John Gnuschke, retired professor of economics and director of the Sparks Bureau of Business at the University of Memphis, said there will be some local impact to Memphis, which comes with good and bad. The bad: job losses. The good: Fedex will emerge stronger after the cuts.
“I think they’re in good shape anyway, but they will be in much better shape once they cut the costs,” he said. “And if the economy remains, their demand remains strong, then in fact we’ll see gains in both sides. Increased revenue and reduced costs means more profits.”
Two rounds of furloughs at Fedex Freight
Fedex announced in November plans to furlough an unspecified number of Fedex Freight workers due to low demand. Fedex Freight, the company’s less-than-truckload (LTL) division, has an estimated 46,000 workers, according to the company’s website.
The move occurred shortly before the company’s peak holiday season as it expected lower demand compared to previous years.
On Feb. 3, Fedex confirmed a second round of furloughing additional workers, though it did not clarify how many workers would be impacted as was also the case in November.
Fedex said some employees would be offered the chance to transfer to other markets and the furloughed employees will maintain health benefits and be provided other financial incentives.

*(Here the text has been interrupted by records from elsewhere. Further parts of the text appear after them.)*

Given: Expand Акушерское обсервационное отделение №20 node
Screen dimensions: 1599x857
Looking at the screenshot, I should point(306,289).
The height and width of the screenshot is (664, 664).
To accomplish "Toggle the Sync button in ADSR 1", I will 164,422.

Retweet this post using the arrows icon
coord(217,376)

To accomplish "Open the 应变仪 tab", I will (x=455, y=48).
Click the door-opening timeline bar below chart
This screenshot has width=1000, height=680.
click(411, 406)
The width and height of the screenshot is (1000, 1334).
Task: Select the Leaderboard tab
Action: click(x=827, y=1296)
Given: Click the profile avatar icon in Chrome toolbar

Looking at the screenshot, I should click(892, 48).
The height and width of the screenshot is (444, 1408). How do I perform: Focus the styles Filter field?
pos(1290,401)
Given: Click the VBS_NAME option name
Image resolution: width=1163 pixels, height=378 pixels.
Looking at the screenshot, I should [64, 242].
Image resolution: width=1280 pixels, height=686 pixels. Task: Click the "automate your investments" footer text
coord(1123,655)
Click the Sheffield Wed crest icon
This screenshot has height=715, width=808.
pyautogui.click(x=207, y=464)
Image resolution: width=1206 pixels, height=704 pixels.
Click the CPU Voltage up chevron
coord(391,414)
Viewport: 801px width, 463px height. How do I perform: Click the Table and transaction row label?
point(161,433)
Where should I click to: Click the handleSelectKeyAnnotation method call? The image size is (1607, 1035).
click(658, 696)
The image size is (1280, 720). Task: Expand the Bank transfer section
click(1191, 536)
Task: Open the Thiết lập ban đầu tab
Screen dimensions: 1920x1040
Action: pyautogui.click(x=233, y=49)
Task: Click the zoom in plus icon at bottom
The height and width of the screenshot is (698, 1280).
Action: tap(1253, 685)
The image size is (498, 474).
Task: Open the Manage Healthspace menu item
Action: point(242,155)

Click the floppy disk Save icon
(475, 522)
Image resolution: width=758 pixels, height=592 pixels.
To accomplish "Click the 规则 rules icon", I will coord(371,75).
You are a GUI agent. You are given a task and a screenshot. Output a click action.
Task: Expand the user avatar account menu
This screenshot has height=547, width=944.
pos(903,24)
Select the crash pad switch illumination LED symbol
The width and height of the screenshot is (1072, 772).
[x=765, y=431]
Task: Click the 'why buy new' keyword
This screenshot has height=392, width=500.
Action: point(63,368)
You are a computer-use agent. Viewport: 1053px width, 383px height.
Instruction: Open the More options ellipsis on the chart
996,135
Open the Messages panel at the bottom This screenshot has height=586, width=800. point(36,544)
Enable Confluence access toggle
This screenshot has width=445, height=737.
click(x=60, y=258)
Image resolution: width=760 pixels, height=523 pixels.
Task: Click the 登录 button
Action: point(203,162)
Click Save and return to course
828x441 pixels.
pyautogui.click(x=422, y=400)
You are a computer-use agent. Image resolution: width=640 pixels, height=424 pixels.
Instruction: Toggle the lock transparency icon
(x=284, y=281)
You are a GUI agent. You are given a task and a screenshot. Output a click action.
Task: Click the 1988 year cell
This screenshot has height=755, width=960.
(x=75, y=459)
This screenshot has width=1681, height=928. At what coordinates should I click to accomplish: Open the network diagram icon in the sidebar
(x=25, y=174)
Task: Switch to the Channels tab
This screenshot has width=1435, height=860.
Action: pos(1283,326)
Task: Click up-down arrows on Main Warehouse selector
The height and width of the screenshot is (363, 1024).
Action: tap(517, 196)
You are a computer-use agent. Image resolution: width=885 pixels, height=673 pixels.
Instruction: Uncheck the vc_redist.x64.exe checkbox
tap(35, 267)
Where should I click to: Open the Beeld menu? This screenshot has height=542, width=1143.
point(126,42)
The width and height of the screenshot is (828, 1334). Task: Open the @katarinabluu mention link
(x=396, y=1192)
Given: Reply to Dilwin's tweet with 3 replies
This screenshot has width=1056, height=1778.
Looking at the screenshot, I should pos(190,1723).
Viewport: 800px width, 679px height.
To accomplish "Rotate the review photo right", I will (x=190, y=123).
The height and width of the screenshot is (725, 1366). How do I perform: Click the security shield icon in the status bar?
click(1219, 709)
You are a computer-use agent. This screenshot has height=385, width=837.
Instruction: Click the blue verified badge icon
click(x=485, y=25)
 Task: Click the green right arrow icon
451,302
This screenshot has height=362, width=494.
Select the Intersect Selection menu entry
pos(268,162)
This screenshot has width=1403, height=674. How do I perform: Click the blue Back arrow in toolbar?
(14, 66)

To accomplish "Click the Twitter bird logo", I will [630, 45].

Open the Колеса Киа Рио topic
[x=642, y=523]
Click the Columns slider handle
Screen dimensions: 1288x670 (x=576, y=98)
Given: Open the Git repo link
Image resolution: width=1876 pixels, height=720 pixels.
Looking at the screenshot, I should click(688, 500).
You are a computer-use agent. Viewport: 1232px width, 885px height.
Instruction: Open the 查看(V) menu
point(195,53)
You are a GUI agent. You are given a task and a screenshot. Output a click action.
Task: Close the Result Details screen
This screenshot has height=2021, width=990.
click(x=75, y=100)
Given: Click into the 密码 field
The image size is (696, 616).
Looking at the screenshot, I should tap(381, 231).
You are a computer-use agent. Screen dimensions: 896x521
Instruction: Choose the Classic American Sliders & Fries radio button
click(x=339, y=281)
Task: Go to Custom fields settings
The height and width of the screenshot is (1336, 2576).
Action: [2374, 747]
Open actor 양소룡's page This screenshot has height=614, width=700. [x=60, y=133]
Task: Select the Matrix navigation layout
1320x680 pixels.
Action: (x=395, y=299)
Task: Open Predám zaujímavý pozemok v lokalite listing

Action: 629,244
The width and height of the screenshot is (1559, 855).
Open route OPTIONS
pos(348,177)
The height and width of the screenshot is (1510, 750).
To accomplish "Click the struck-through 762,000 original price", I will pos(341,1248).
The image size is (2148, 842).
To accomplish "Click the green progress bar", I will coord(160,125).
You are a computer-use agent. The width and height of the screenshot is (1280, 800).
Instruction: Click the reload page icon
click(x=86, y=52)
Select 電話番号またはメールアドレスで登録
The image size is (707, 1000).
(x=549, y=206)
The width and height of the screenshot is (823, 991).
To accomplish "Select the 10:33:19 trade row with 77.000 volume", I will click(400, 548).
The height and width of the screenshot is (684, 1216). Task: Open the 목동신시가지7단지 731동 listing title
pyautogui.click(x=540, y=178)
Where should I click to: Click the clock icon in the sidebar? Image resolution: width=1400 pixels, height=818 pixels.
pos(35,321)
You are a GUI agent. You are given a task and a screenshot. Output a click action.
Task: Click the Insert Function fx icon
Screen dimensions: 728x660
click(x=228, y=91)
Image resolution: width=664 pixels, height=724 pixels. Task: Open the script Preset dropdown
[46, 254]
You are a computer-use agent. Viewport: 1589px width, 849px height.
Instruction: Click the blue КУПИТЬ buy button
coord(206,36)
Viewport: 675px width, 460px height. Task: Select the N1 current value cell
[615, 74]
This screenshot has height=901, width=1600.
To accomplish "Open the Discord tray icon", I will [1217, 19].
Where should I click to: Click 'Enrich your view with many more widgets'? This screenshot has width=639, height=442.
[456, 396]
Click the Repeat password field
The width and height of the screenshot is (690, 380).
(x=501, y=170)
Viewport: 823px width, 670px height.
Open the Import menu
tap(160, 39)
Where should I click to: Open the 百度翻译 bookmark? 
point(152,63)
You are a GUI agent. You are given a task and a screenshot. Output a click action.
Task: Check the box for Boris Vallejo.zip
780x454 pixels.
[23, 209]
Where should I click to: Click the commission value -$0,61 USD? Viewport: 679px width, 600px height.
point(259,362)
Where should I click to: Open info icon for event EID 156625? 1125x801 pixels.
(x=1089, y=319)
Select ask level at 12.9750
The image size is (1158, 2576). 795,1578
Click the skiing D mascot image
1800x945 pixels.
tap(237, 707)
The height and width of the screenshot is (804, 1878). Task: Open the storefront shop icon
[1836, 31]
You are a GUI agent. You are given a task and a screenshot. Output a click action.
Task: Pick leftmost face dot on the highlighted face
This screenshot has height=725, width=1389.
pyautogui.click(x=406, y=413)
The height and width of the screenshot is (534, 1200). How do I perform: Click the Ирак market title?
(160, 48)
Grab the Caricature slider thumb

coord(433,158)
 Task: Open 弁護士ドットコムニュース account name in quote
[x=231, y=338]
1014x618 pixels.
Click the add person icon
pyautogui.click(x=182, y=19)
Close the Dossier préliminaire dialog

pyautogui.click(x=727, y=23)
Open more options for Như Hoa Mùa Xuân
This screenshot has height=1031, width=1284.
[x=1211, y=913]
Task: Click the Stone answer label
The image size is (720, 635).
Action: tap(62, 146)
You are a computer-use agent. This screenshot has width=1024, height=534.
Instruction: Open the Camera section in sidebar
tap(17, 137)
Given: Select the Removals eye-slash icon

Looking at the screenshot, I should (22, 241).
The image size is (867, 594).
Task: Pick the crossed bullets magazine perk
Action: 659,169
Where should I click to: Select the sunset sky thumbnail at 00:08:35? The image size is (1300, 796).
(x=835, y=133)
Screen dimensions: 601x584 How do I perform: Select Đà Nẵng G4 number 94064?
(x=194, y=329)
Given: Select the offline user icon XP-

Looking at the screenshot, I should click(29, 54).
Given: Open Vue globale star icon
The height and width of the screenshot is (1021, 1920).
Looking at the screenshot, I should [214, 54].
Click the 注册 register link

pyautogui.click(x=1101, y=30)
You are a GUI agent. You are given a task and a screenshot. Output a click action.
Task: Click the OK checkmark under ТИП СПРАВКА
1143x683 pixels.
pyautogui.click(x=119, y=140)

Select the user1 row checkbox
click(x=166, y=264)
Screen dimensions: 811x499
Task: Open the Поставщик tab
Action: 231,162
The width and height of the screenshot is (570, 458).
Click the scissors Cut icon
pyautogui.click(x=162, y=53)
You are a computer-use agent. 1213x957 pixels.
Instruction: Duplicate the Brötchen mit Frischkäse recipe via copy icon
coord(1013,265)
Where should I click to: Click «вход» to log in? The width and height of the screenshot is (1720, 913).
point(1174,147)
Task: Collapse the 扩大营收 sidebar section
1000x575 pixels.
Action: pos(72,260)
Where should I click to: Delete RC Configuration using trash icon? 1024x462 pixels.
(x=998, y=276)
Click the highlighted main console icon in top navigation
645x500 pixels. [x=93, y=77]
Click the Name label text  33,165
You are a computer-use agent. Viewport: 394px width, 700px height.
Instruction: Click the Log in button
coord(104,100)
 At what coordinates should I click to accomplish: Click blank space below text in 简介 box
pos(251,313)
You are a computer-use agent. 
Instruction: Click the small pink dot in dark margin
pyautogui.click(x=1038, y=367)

While the company did not say how many will be furloughed, it said the furlough period is “just under 90 days.”
“The company will continue to evaluate the environment and bring back furloughed employees as business circumstances allow,” the company said in a statement.
Fedex cuts management positions
As part of the decision to cut its officer and director team, Fedex plans to consolidate “some teams and functions.”
Fedex declined to tell The Commercial Appeal how many employees would be impacted by Feb. 1’s news and offered the following statement in addition to Subramaniam’s memo.
“Since the start of our fiscal year in June 2022, our U.S. headcount has been reduced by more than 12,000 positions through attrition and headcount management initiatives,” Fedex said in a statement Feb. 1. “We will continue responsible headcount management throughout our transformation.”
Fedex has an estimated 600,000 team members worldwide, according to the company’s website.
Maciuba said the handling of management cuts is different to how Fedex has operated in the past.
“In the past, they always compensated professional people for leaving and it was voluntary,” he said. “The difference right now, it’s not voluntary.”
Subramaniam said in his Feb. 1 memo that Fedex’s human resources team would be in touch with those who have lost their jobs and provide information related to next steps including outplacement services, benefits, and severance compensation.